__Given problem__
In the records, copy out the lines starting with the line containing "The height and width of the screenshot is (576, 1024). How" and going on through the line containing "click(x=531, y=466)", character for character.

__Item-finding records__
# # # # # # #

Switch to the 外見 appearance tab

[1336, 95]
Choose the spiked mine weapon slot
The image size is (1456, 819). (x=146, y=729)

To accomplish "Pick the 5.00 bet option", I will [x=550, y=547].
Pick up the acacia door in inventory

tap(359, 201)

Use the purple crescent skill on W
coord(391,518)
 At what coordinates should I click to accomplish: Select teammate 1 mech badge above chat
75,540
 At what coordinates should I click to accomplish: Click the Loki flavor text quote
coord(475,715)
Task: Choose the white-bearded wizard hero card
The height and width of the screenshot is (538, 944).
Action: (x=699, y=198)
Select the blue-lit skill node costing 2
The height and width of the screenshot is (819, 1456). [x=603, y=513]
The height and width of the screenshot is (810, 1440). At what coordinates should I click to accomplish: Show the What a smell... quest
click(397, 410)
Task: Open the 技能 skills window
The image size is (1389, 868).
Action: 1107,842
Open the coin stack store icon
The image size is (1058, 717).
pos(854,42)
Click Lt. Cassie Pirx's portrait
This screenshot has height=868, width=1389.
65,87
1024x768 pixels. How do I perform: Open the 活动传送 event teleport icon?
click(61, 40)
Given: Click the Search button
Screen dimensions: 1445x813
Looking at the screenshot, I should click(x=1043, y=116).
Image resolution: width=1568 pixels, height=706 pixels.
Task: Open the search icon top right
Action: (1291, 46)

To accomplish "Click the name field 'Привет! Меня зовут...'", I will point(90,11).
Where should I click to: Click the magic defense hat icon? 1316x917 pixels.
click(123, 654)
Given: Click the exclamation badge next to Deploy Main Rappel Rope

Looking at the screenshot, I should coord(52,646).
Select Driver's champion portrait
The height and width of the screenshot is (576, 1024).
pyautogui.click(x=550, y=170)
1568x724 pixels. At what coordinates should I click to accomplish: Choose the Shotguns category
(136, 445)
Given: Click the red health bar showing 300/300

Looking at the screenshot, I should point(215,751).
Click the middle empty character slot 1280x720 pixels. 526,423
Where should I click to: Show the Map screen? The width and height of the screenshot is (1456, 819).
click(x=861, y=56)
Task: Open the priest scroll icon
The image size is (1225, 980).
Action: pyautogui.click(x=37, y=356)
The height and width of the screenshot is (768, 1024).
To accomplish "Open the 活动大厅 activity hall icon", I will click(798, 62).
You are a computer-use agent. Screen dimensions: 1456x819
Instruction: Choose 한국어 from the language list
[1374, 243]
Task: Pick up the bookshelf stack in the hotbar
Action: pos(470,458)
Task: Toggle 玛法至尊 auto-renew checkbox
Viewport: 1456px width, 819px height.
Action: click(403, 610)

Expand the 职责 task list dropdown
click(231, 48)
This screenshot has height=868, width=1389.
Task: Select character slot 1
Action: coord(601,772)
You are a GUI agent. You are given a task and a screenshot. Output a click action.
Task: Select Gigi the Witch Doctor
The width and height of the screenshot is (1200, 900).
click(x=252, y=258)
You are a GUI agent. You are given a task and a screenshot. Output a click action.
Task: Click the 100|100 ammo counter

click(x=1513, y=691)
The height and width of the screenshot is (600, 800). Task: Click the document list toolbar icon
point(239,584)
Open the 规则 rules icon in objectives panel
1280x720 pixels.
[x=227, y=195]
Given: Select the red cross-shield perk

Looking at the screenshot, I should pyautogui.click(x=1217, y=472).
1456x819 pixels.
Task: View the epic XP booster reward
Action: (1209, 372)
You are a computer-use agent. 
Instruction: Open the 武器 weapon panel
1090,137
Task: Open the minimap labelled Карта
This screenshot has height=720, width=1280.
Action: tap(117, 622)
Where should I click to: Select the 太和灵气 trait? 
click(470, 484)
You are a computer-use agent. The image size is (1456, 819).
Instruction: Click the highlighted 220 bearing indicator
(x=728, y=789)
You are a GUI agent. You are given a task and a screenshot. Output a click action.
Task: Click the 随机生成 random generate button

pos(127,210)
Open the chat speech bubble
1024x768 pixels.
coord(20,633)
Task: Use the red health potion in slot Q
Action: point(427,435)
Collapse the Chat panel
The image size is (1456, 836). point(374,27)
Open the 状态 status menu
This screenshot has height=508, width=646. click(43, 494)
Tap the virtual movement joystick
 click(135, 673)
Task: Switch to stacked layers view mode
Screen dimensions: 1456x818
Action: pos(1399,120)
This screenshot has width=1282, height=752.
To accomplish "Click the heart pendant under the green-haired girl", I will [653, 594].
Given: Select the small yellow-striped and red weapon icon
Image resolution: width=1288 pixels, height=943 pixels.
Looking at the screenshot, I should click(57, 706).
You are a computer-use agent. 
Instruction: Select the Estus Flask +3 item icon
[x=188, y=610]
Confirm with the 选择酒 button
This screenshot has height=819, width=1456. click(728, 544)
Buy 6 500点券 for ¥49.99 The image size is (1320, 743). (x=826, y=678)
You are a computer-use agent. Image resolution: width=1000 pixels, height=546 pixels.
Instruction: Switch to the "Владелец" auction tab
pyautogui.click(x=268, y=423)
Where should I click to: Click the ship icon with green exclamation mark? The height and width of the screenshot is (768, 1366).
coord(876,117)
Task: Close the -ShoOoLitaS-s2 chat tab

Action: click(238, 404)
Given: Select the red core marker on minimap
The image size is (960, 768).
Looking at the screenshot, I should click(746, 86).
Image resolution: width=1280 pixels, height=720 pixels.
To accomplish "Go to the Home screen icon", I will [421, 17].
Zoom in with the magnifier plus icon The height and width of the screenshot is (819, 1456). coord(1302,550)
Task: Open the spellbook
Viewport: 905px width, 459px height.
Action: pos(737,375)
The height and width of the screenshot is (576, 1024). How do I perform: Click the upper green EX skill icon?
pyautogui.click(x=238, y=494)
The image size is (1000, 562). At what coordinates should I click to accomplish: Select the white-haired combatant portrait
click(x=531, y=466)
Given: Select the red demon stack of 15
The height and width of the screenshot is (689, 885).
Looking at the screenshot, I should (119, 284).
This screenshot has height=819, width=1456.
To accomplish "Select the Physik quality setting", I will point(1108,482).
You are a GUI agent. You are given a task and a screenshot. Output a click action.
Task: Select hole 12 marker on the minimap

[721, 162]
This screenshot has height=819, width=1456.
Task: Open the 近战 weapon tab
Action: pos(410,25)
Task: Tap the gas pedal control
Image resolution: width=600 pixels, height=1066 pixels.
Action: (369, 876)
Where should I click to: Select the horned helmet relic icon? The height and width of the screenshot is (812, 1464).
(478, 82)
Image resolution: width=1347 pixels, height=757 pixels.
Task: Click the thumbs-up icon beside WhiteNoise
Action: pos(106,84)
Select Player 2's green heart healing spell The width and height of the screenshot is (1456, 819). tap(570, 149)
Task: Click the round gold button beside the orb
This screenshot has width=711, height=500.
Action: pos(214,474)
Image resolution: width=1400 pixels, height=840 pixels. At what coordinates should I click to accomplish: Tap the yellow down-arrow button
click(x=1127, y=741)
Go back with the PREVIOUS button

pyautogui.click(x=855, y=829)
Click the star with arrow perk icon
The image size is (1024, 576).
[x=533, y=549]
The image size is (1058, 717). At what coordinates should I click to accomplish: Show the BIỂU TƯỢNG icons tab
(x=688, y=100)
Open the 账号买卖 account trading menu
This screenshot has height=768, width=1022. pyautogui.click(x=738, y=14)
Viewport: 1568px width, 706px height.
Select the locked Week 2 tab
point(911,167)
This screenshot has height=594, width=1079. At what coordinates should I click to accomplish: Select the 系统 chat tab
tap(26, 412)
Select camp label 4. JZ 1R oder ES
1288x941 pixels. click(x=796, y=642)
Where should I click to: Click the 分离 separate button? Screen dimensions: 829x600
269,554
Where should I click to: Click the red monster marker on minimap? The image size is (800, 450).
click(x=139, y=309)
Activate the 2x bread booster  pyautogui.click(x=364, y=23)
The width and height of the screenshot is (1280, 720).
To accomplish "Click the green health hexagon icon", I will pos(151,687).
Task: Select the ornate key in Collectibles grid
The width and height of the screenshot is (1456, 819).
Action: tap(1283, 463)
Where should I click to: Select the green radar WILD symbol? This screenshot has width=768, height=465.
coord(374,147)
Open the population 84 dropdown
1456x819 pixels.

# # # # # # #

__Exercise result__
The height and width of the screenshot is (576, 1024). How do I perform: Click the upper green EX skill icon?
pyautogui.click(x=238, y=494)
The image size is (1000, 562). At what coordinates should I click to accomplish: Select the white-haired combatant portrait
click(x=531, y=466)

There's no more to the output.